### Extracted records

######

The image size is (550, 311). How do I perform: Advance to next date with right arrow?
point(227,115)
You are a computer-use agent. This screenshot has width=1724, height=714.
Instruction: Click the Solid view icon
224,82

######

### HOW TO COMPLETE THIS TASK
The answer should be all the entries, restated with no word changed.

### TASK SOLUTION
The image size is (550, 311). How do I perform: Advance to next date with right arrow?
point(227,115)
You are a computer-use agent. This screenshot has width=1724, height=714.
Instruction: Click the Solid view icon
224,82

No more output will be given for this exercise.